Over 70 compounds have now passed through their testing regime (known as an assay in the pharmaceutical industry) with impressive results. 

None of this, she says, would have happened without Innovate UK, which has, through successive grants, provided the funding needed to prove the concept and turn it into something commercially viable. Part of the funding went towards developing an AI based engine which could model the process and analyse the data. “Turning an academic assay into a fully commercial assay, which is robust and industrialized and meets industry needs has been quite a journey. 

“Each grant has driven us to improve, to scale and drive forward.”

InoCardia’s AI in-silico platform is faster (40x) and approximately 10% of the cost compared to traditional methods. By harnessing machine learning and high standards of representative scientific data a new toolset is now available for innovative Pharmaceutical companies to disrupt conventional drug discovery development methods.

Maddock’s view is that if had they relied solely on academic funding, they would have given up long ago.

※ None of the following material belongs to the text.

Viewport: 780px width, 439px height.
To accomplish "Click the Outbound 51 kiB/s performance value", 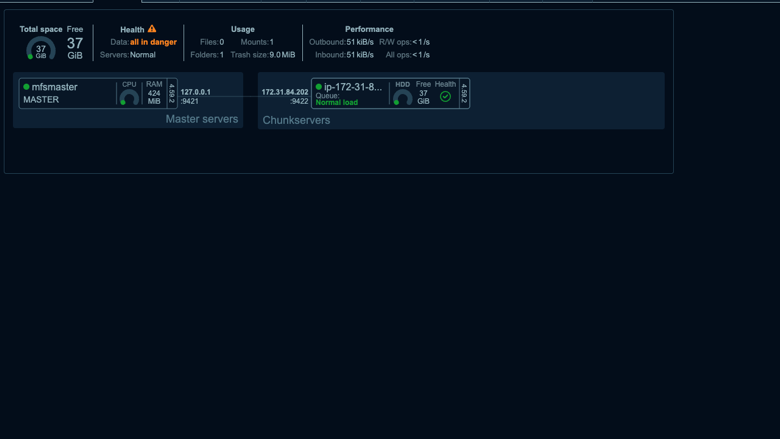I will pyautogui.click(x=360, y=42).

Reflecting her background in the pharmaceutical industry, the work was commercially driven from the start rather purely about the science. “When you are dealing with academic funding, the currency is mainly the number of research papers you can publish off the back of it, not commercial applications.”

In 2021, with InoCardia on the threshold of being able to commercialise its product, Maddock was selected by Innovate UK as one of their Women in Innovation. As well as a boost to morale at a critical point, it entitled Maddock to participate in the Women in Innovation programme which offered bootcamps to hone her business and entrepreneurial skills as well as providing valuable networking opportunities with industry partners and potential investors.

What Maddock found so useful in her dealings with Innovate UK was the associated support she received each step of the way. Of particular value, says Maddock was Innovate UK’s Knowledge Transfer Network which enabled her to learn from others as well as share her own insights. She herself is critical of the tendency among academics to hoard knowledge. More knowledge transfer would boost innovation and have positive knock-on effects for the economy, she says. Unfortunately, that is not the way conventional academic incentives tend to work. 

Confident that they now have a genuinely world-beating product to offer the industry, InoCardia is currently on the hunt for investment to fund the infrastructure needed to truly scale. “There has been a lot of blood, sweat and tears to get here. Had it been an academic project, we would have given up years ago”. The fact that they did not, she attributes to Innovate UK and the fact that “there was a real need for the technology.” 

 “No other commercial company is capable of doing what we’ve done,” Maddock insists, adding: “The company would not be where we are today without Innovate UK. Their support has been absolutely fundamental.”